Call me a sicko, but I thought it was great!
I avoided this movie for years because all I heard was how shocking and violent it was, so I was expecting major blood and guts flying around. The truth is, compared to Dawn of the Dead and the Saw movies, Natural Born Killers isn't that gory. What makes the movie shocking, though, is how the violence is glamorized. Stone isn't trying to encourage people to go on shooting sprees, but he is saying that the media has a sick way of glamorizing violence, so if you find yourself rooting for Mickey and Mallory Knox, don't worry because that's the whole point of the movie.
There's this one scene where the tabloid reporter Wayne Gale is interviewing Mickey for a live TV event.
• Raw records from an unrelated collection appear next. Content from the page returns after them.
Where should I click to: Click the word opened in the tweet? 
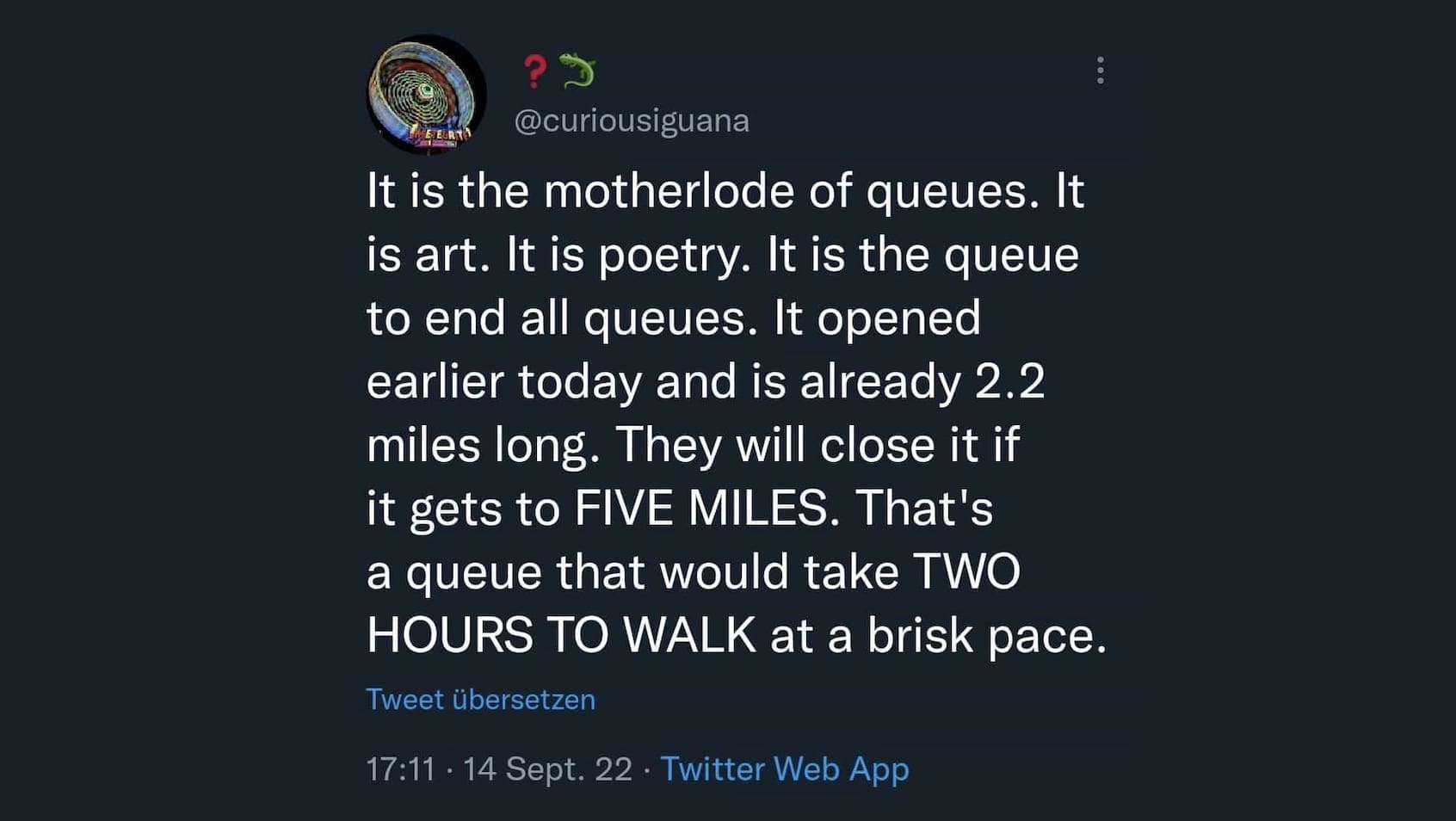coord(898,318)
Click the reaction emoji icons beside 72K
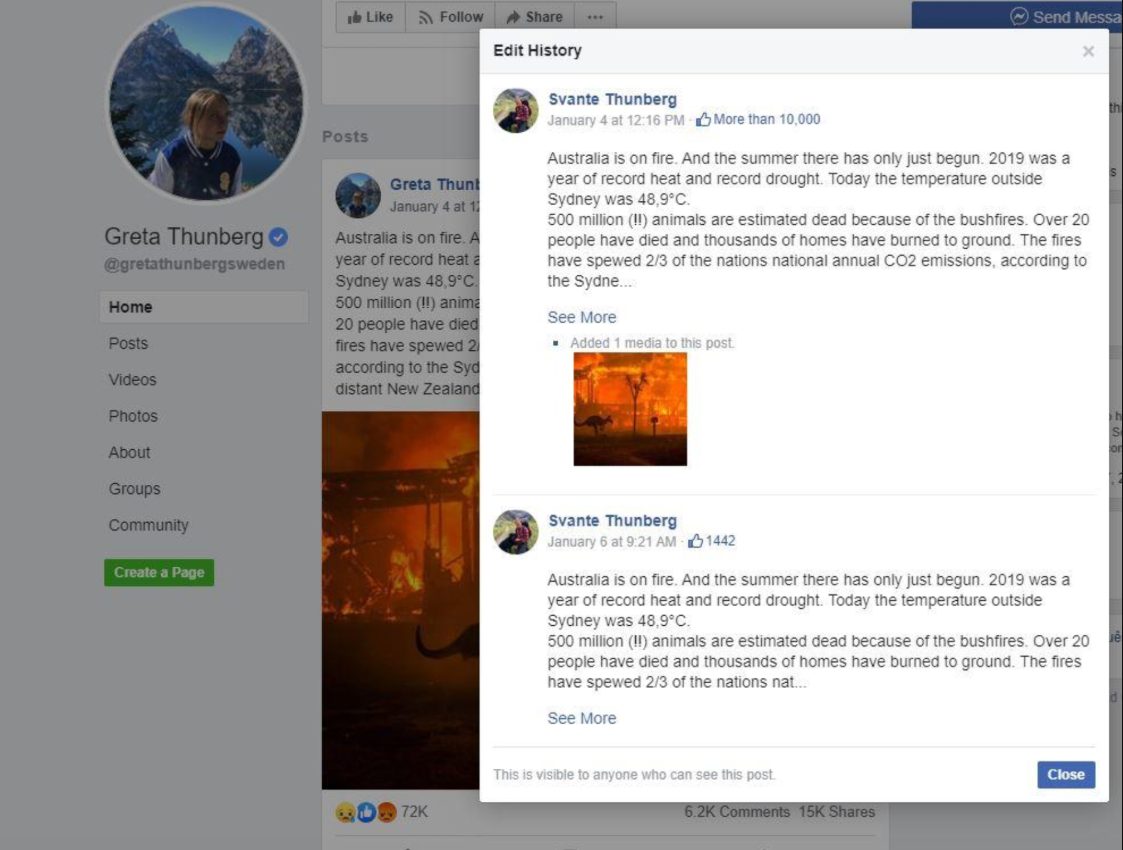The height and width of the screenshot is (850, 1123). (366, 812)
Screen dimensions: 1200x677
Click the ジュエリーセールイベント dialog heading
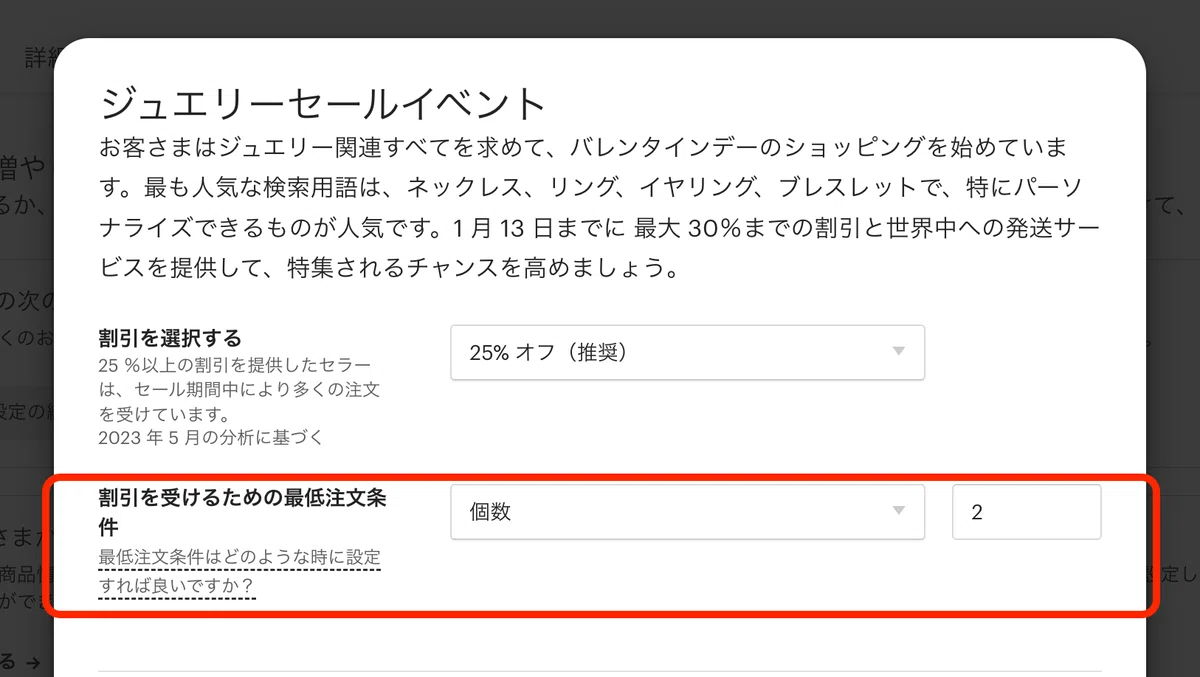coord(324,103)
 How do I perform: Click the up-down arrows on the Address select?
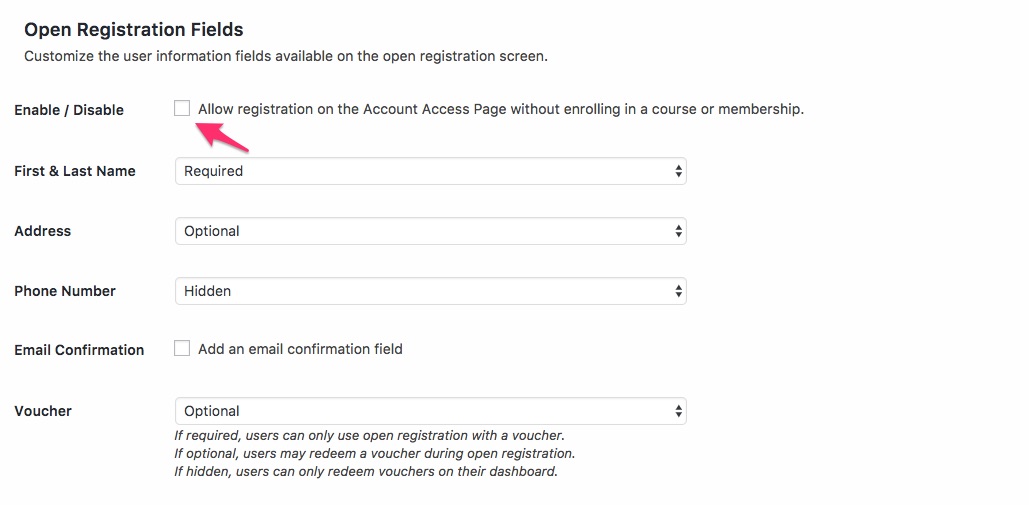point(679,231)
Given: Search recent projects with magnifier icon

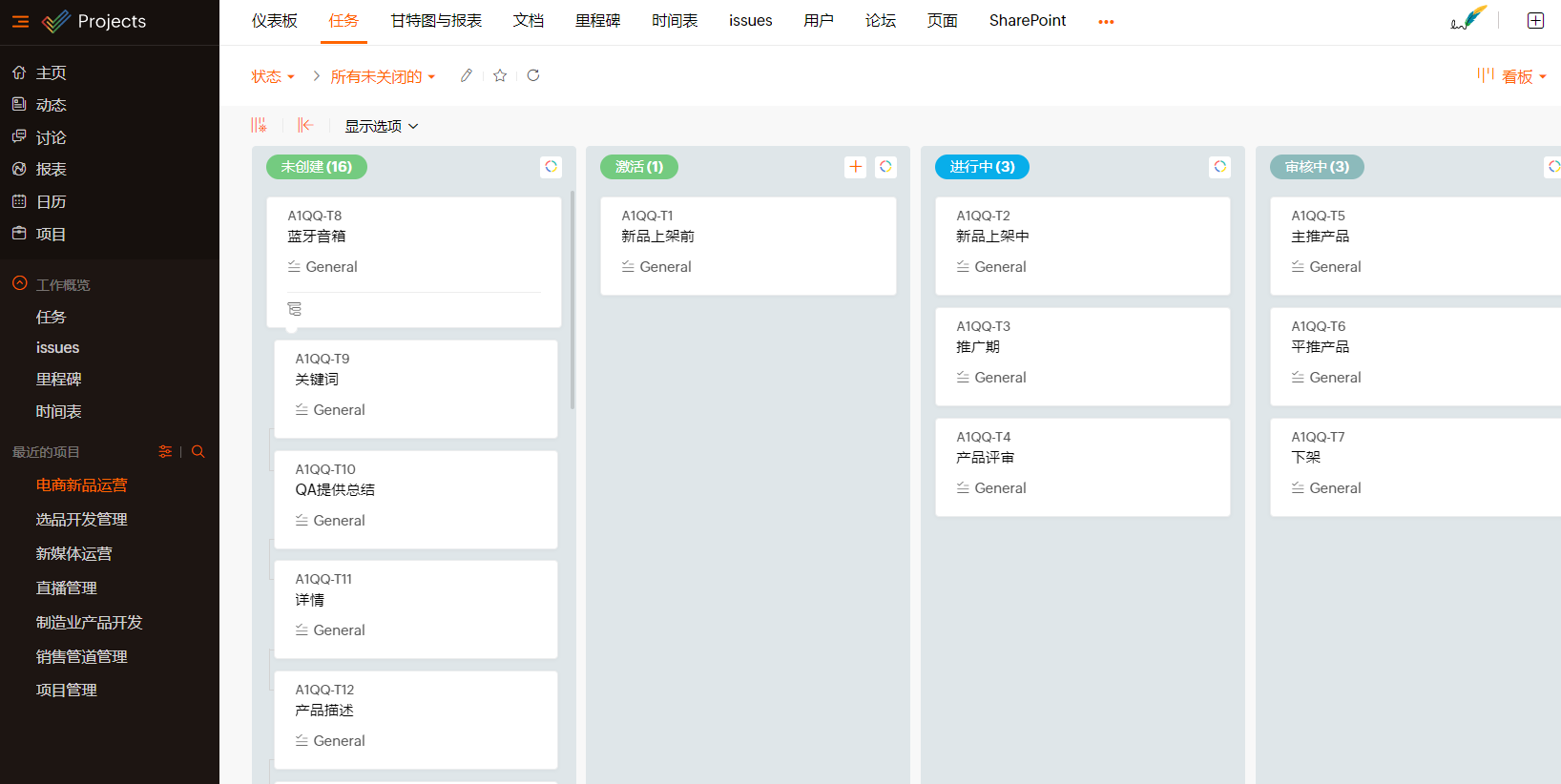Looking at the screenshot, I should point(198,452).
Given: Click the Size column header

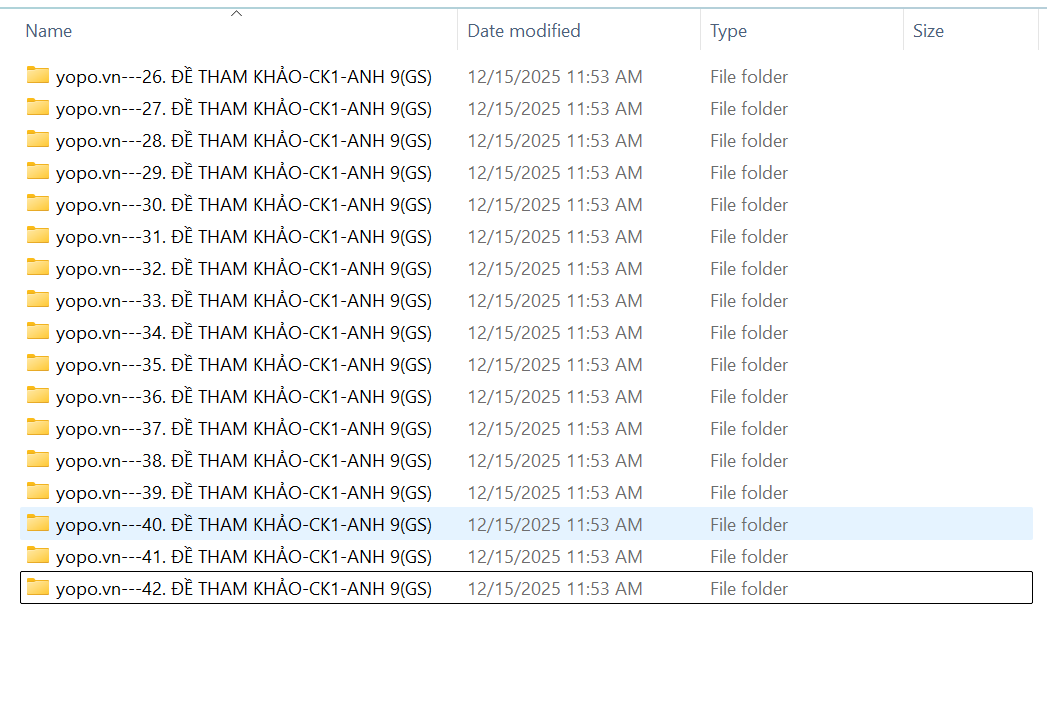Looking at the screenshot, I should (x=928, y=31).
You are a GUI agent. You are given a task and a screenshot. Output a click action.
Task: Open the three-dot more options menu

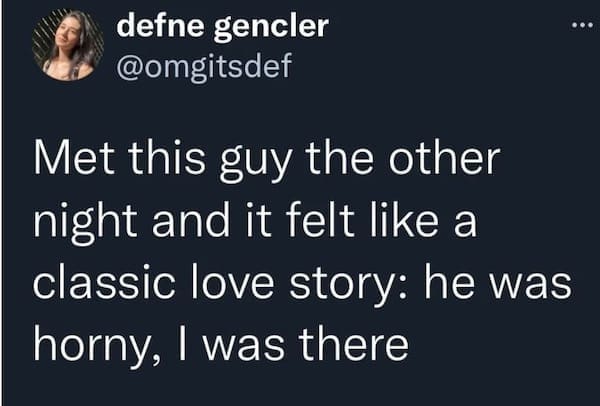click(x=573, y=26)
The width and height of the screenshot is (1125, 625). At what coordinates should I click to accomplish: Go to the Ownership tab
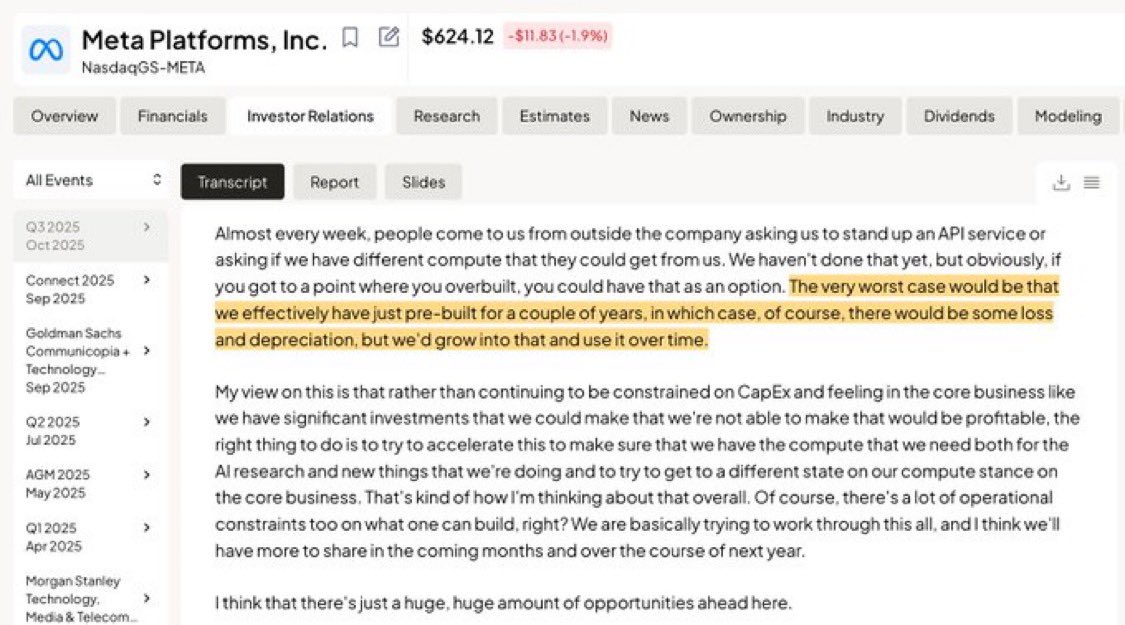747,116

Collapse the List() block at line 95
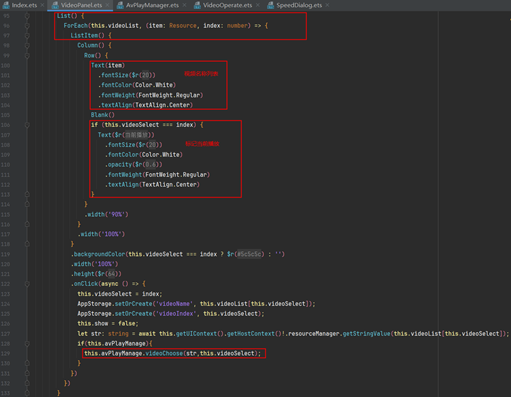[27, 16]
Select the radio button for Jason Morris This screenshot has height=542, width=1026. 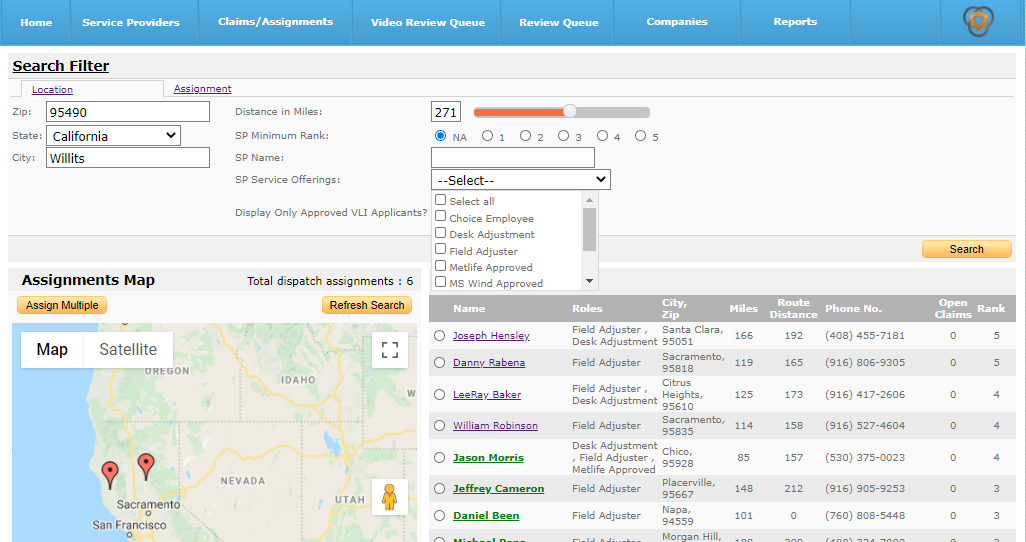pos(440,458)
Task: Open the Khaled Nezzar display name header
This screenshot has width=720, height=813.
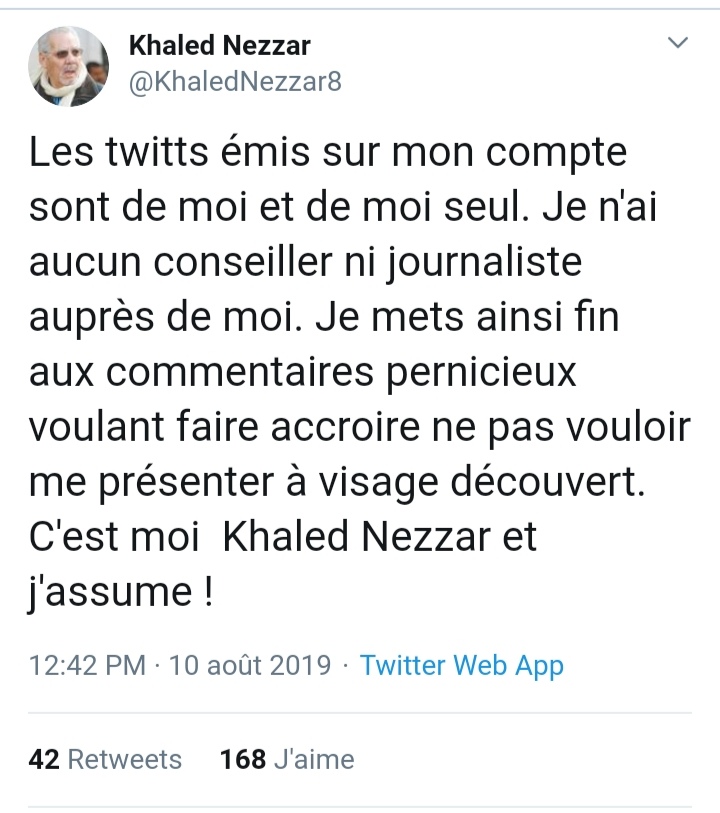Action: click(219, 45)
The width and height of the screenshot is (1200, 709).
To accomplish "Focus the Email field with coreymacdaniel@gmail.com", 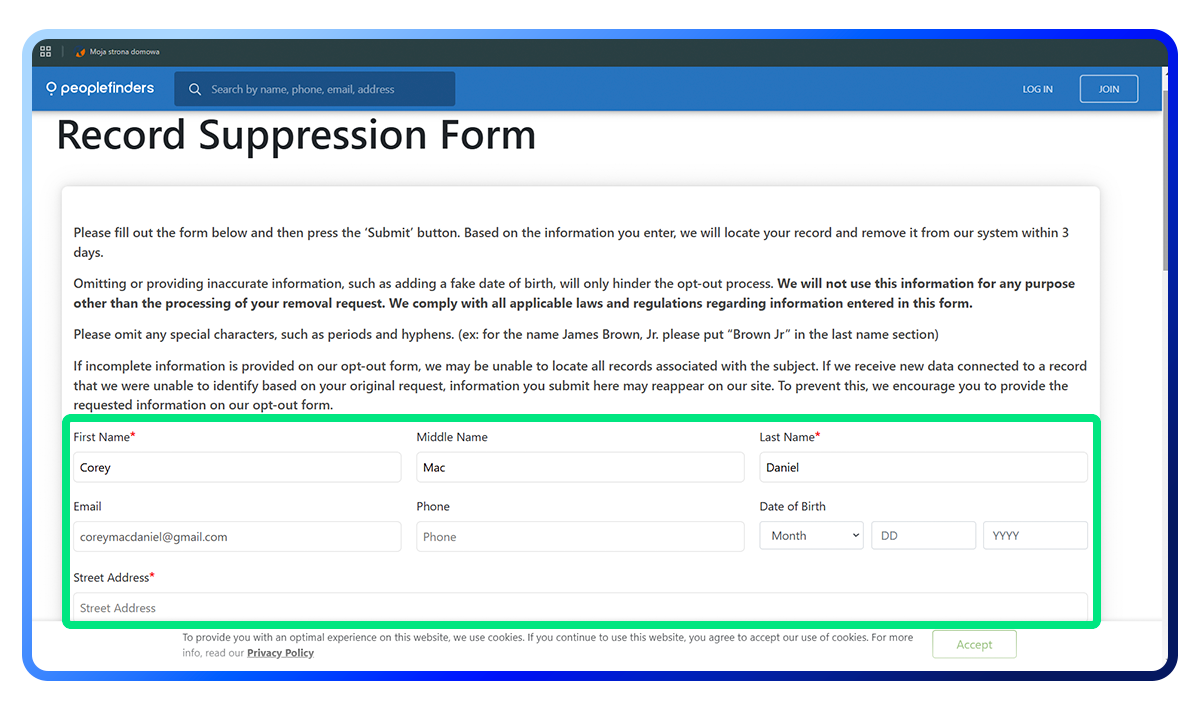I will click(x=237, y=536).
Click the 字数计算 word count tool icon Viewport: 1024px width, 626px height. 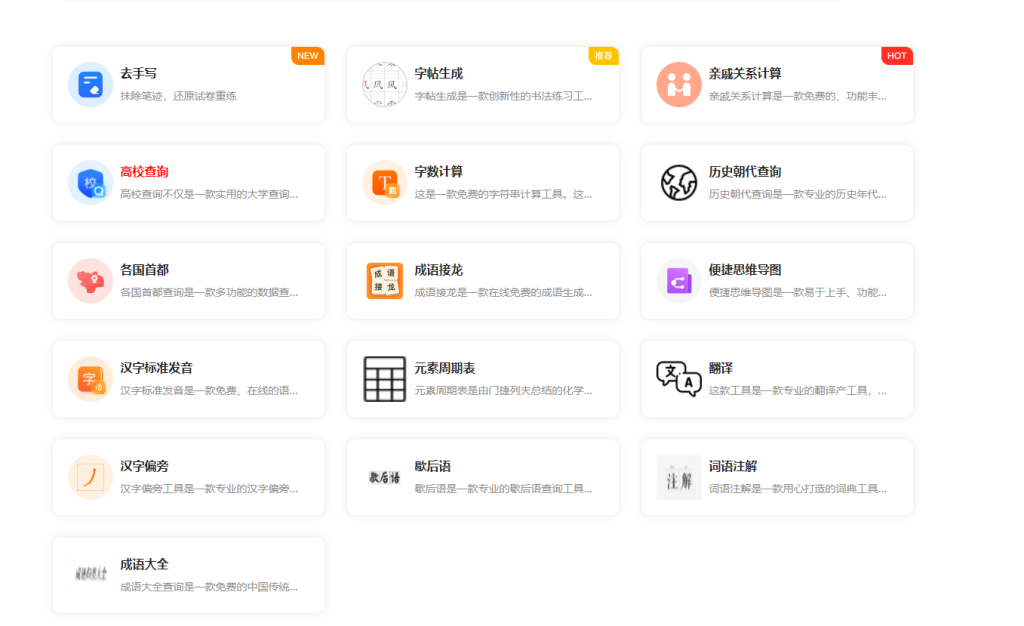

Gale is trying to understand why Mickey and Mallory killed all those people. Mickey downplays the impact of their abusive childhoods, and instead explains it's just nature.
Mickey: It's just murder. All God's creatures do it. You look in the forests and you see species killing other species, our species killing all species including the forests, and we just call it industry, not murder. But I know a lot of people who deserve to die.
Wayne Gale: Why do they deserve to die?
Mickey: I believe they got something in their past, some sin, some awful secret thing. A lot of people walking around out there already dead. They just need to be put out of their misery. That's where I come in. Fate's messenger.
According to Mickey, no one is really innocent; everybody has "the demon" inside. In fact, the characters that are supposed to be the "good guys" in the film--Gale, Jack Scagnetti, and Warden Dwight McClusky--are just as sick and evil as Mickey and Mallory. Scagnetti chokes a hooker to death in a motel room, McClusky is sadistic towards his prisoners, and Gale only cares about one thing: ratings. So Mickey is right: no one is truly innocent.
Maybe that's why we are so fascinated by mass murderers. On one hand we're thinking, "How could anyone do such a thing?" But on the other hand, we recognize a little bit of ourselves in these murderers. We know that rage, anger, hatred, and desire for vengeance. It's in all of us. True, not everyone is going on shooting rampages, but Jesus said hating your brother is just as bad as murder. And if that's true, then I must be Jack the Ripper!
While Natural Born Killers isn't the most spiritually redemptive film in the world, it's a pretty accurate depiction of the depravity of man.